In our “muscle centric” approach to exercise, we would first have you focus less on weight and more on body composition. If you add lean muscle which would be one of the main benefits of strength training, then you are adding metabolically active tissue. The idea of muscle being metabolically active goes well beyond simply increasing your resting metabolic rate. When you contract your muscles through strength training exercise you are releasing cell signaling myokines. These myokines also interact with adipokines (cell signals from fat cells) and cell signals from the gut microbiome. This myokine signaling is what is believed to be responsible for many of the benefits associated with exercise and High Intensity Strength Training. You can see a full list of benefits on our blog here.
If you combine strength training with a good nutrition protocol you can simultaneously add muscle while losing body fat. The smart combination of both nutrition and strength training is the most efficient and long lasting approach to changing body composition.
Dieting alone or in conjunction with “aerobic” training in the absence of strength training can sometimes lead to what we refer to as “indiscriminate” weight loss. This means that you are potentially losing both fat and muscle. We want to provide a stimulus through strength training that sends a signal to our body that the muscle is necessary and therefore must be maintained or even gained during calorie restriction.

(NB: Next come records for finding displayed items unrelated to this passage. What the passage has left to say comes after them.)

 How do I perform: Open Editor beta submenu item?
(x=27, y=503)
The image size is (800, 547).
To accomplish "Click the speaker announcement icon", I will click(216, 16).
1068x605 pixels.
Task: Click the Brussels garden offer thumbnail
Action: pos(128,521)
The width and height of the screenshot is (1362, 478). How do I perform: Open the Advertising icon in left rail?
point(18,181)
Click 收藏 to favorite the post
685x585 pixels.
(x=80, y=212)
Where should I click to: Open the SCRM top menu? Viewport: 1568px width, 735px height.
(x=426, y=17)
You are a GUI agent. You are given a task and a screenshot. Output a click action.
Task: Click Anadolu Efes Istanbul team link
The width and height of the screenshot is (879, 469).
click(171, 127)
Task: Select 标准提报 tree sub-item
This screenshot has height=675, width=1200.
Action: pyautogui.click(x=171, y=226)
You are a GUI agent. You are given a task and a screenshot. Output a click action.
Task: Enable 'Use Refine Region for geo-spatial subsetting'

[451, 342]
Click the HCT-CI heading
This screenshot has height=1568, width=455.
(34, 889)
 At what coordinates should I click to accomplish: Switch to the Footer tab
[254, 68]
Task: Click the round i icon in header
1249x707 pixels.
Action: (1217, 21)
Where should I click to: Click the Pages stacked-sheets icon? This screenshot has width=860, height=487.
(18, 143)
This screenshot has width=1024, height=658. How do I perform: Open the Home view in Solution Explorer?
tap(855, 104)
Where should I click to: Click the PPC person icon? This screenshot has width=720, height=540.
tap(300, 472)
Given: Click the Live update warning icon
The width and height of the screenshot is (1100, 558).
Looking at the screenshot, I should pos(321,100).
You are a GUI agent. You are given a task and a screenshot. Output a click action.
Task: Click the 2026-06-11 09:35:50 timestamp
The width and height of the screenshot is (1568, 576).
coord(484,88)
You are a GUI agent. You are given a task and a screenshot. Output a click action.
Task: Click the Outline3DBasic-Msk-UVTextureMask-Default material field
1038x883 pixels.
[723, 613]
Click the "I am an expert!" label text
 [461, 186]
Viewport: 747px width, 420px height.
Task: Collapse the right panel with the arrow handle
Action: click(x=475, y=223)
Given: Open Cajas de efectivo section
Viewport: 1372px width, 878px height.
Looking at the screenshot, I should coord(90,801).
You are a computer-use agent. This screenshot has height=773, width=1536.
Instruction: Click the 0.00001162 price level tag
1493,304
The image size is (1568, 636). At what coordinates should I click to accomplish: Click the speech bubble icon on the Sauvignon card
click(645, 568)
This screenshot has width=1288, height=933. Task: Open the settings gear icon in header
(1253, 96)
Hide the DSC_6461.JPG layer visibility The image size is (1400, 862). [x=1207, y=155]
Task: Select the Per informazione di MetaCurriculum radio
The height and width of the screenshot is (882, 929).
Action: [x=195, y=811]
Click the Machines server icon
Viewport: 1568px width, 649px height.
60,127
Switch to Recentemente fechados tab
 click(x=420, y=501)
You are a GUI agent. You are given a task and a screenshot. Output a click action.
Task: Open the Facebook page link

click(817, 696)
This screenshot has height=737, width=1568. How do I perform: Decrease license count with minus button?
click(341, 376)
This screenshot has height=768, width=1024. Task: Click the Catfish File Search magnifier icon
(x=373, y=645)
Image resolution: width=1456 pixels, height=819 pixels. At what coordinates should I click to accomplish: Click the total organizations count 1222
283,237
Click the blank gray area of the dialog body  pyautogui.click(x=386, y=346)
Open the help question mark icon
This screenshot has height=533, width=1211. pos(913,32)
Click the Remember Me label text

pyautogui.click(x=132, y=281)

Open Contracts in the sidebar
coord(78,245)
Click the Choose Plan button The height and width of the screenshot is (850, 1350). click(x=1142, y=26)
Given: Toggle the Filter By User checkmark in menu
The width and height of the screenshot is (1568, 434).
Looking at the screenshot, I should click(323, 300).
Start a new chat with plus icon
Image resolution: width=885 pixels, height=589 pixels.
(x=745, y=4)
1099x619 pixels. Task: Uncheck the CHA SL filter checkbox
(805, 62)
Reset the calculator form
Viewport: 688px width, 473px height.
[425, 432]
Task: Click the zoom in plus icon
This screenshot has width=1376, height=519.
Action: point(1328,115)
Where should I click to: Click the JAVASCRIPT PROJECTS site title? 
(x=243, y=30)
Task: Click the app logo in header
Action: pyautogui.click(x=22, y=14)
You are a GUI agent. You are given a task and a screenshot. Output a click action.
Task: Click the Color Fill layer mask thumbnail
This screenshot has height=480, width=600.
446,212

Exercise alone can sometimes work but it is not the most efficient method and is not necessarily the best strategy for long term results. I’m sure you know of some athletes who were very active while training for their sport and also lean during their competitive years. Then, they get to a point in life when they are no longer as active yet do not adjust their nutrition accordingly. In other words they continue to eat as if they are still training as they did previously. As a result, they often gain body fat. As the saying goes “You can’t out train a bad diet.”